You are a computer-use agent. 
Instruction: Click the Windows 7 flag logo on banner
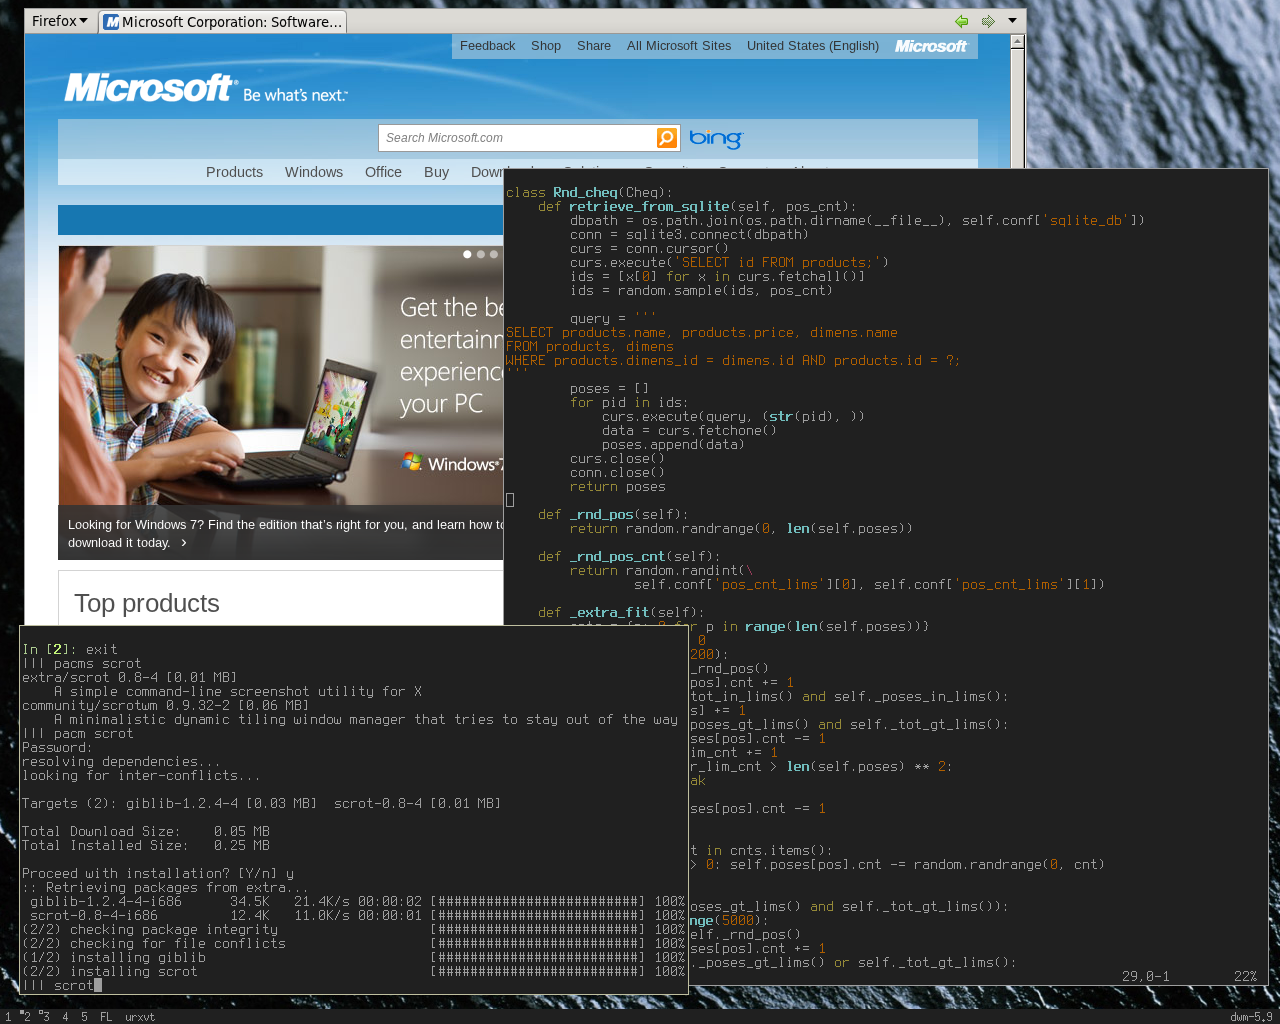pyautogui.click(x=412, y=462)
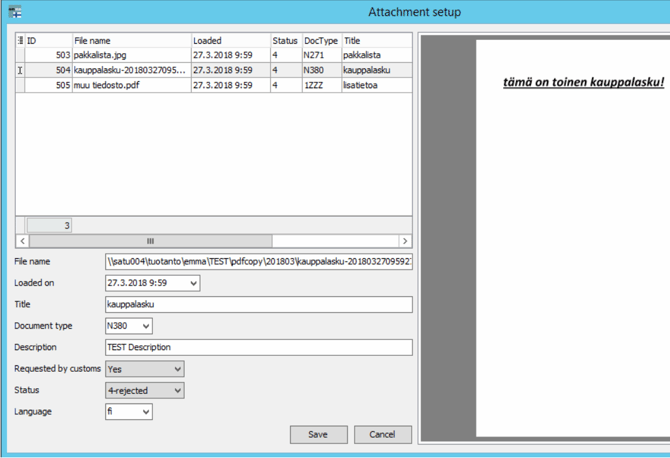Expand the Status dropdown showing 4-rejected
This screenshot has height=458, width=670.
tap(177, 390)
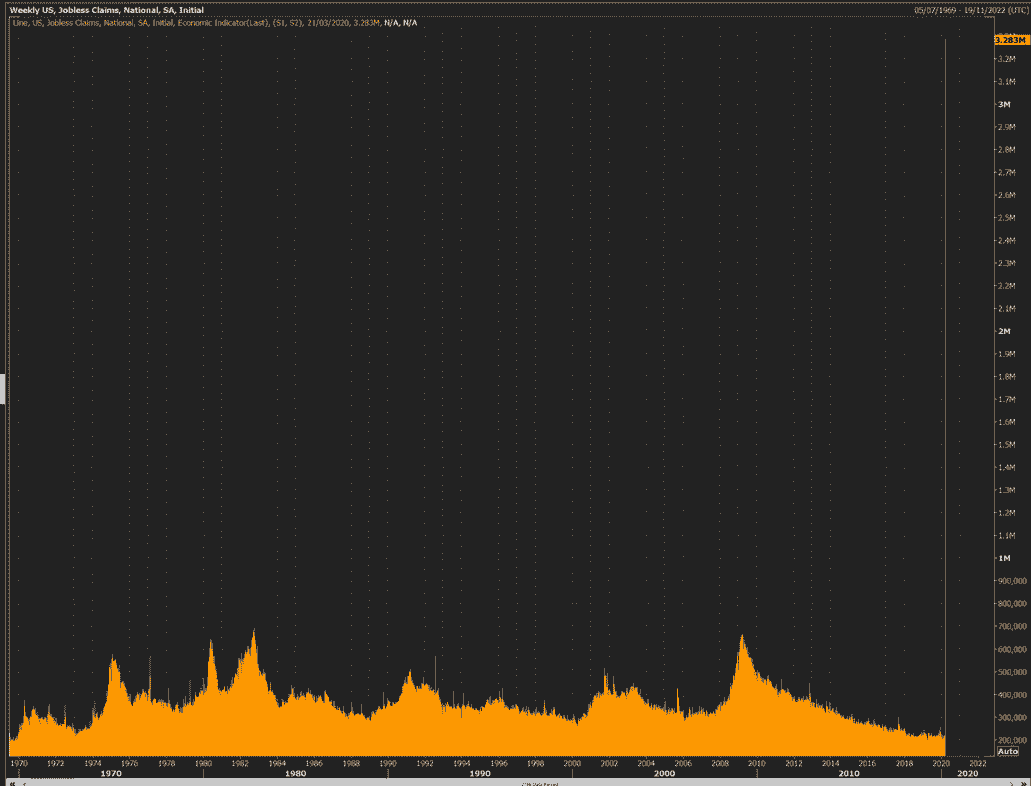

____

- TASK TO COMPLETE
Set down nothing but the lines from the one containing "Instruction: Click the" to the final line above, both included, with every picture left out.

- RESPONSE
Instruction: Click the Windows 7 flag logo on banner
pyautogui.click(x=412, y=462)
Expand the Status dropdown showing 4-rejected
This screenshot has height=458, width=670.
tap(177, 390)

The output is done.